◆ INFORMATION GIVEN
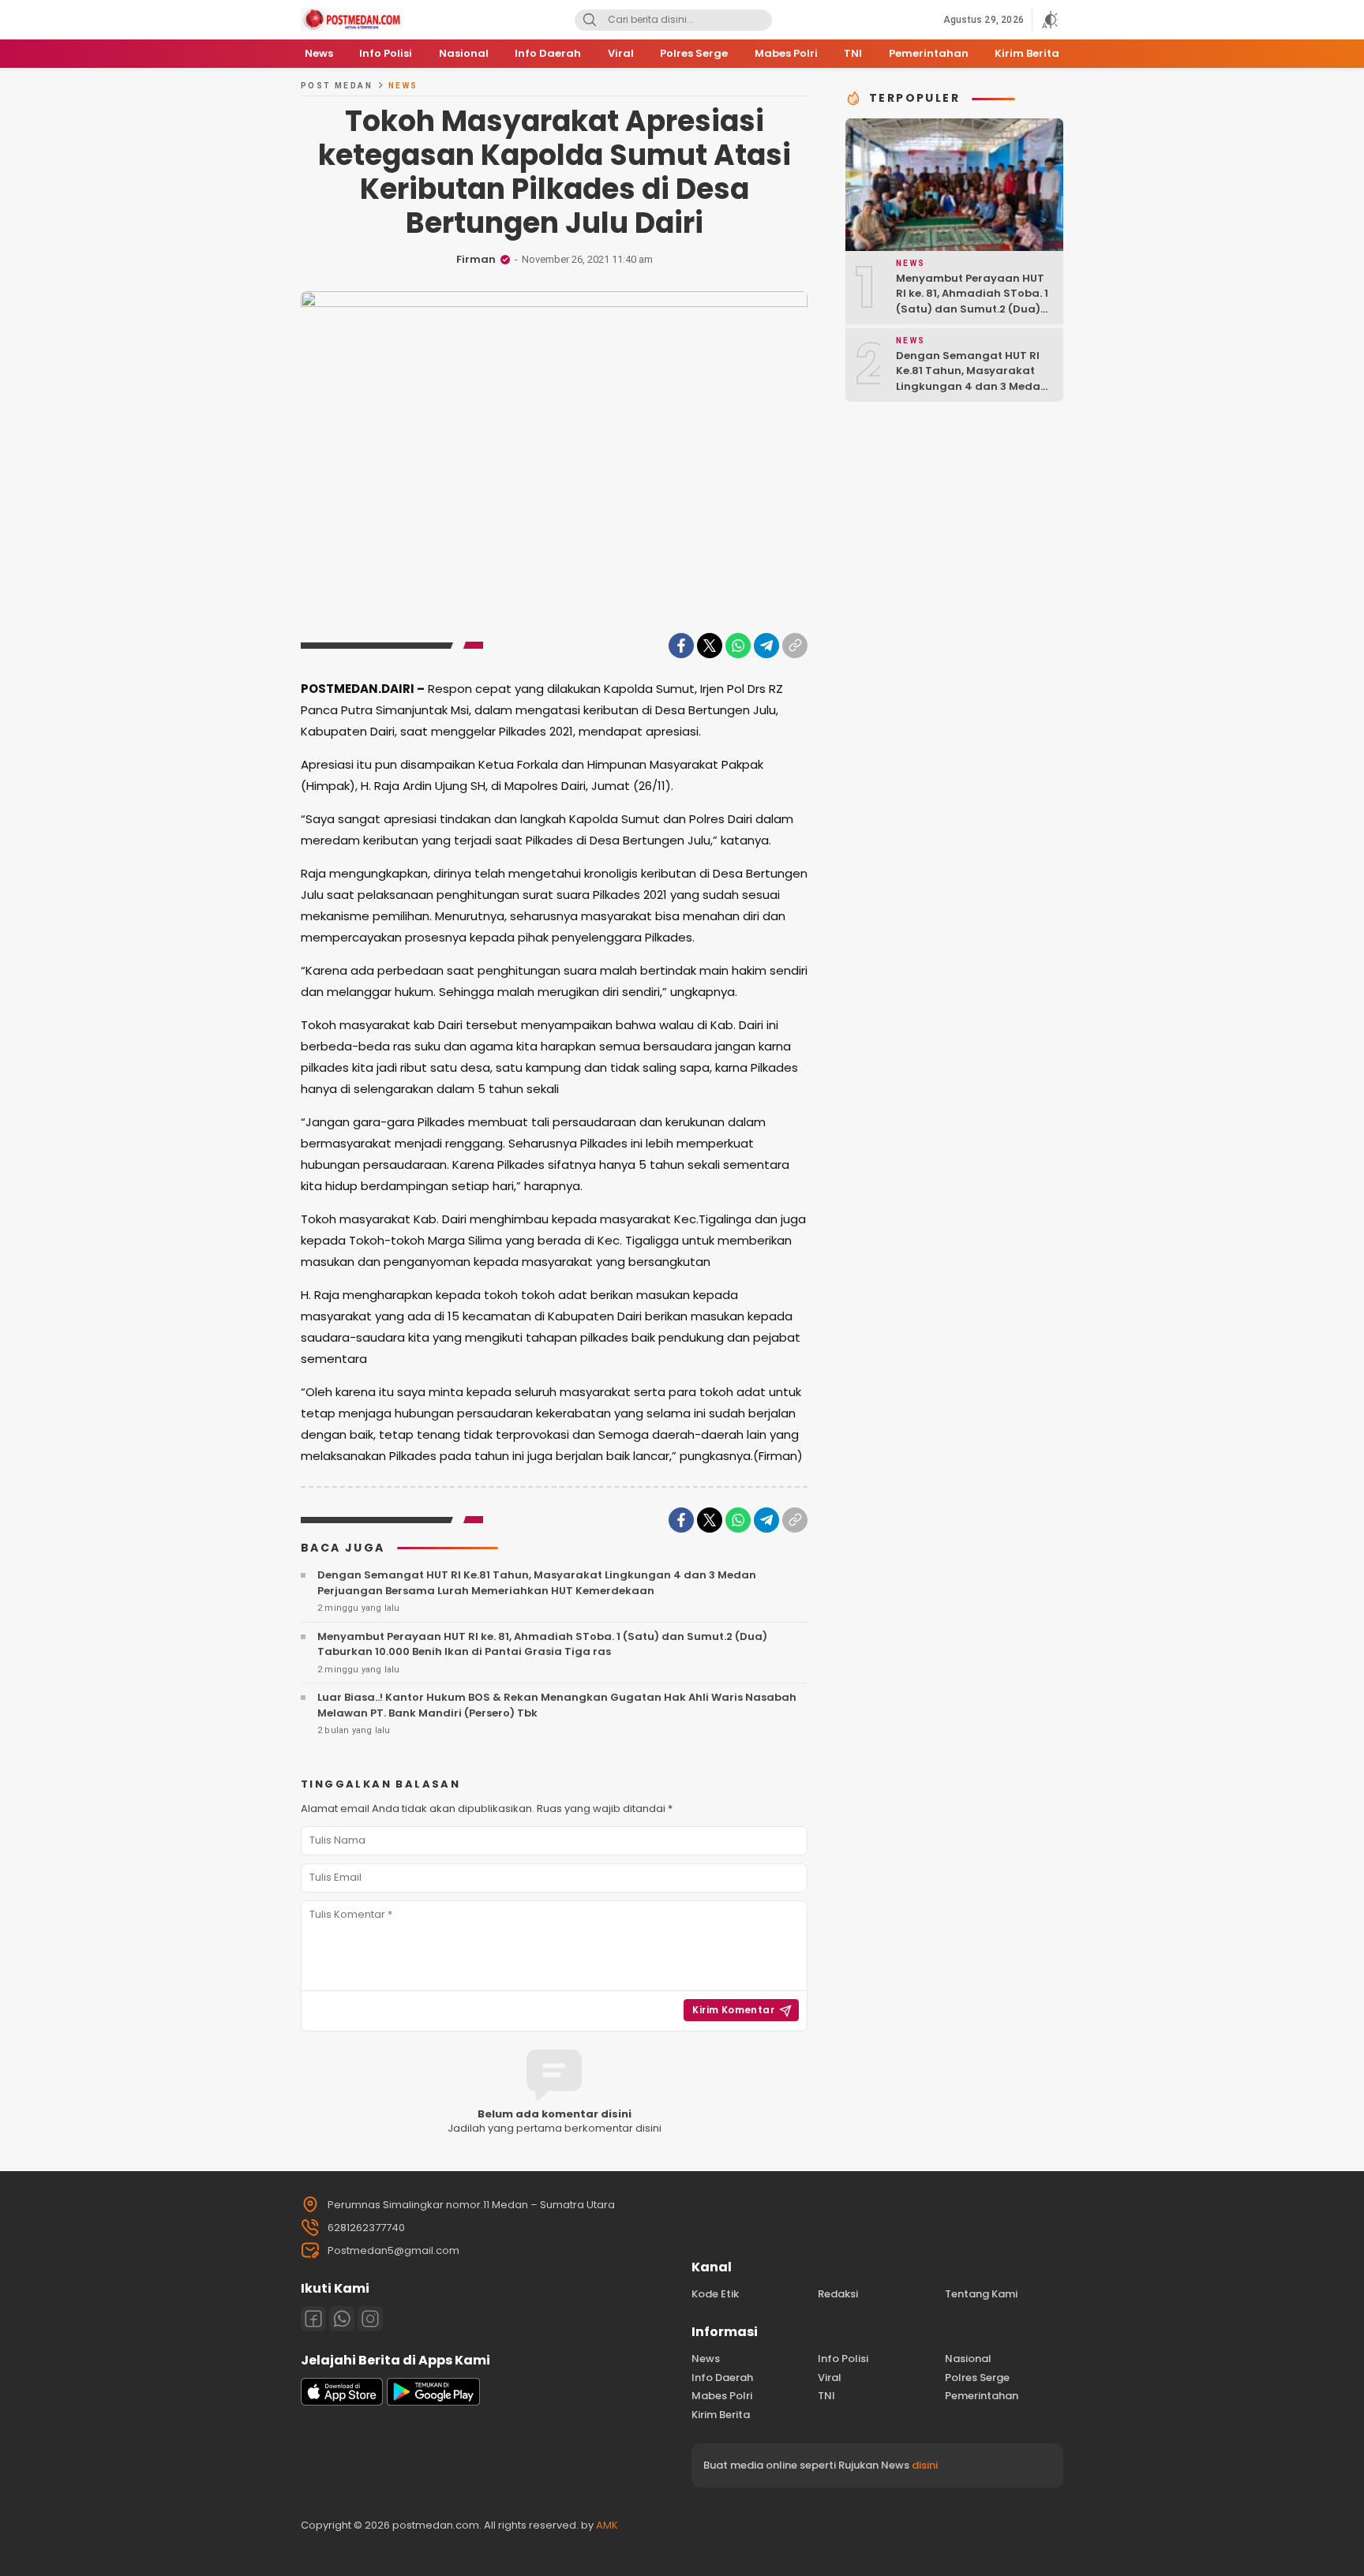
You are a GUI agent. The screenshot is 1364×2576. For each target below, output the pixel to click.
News (403, 85)
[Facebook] (681, 645)
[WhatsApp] (738, 645)
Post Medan (337, 85)
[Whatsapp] (341, 2318)
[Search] (589, 20)
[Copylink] (795, 645)
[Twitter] (709, 645)
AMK (607, 2525)
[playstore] (433, 2401)
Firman (476, 259)
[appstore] (342, 2401)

◆ GOAL OF THE EXERCISE
Pictures stay out. Everything else in the listing gets printed exactly.

◆ EXPECTED OUTPUT
You are a GUI agent. The screenshot is 1364×2576. For each target below, output the pixel to click.
News (403, 85)
[Facebook] (681, 645)
[WhatsApp] (738, 645)
Post Medan (337, 85)
[Whatsapp] (341, 2318)
[Search] (589, 20)
[Copylink] (795, 645)
[Twitter] (709, 645)
AMK (607, 2525)
[playstore] (433, 2401)
Firman (476, 259)
[appstore] (342, 2401)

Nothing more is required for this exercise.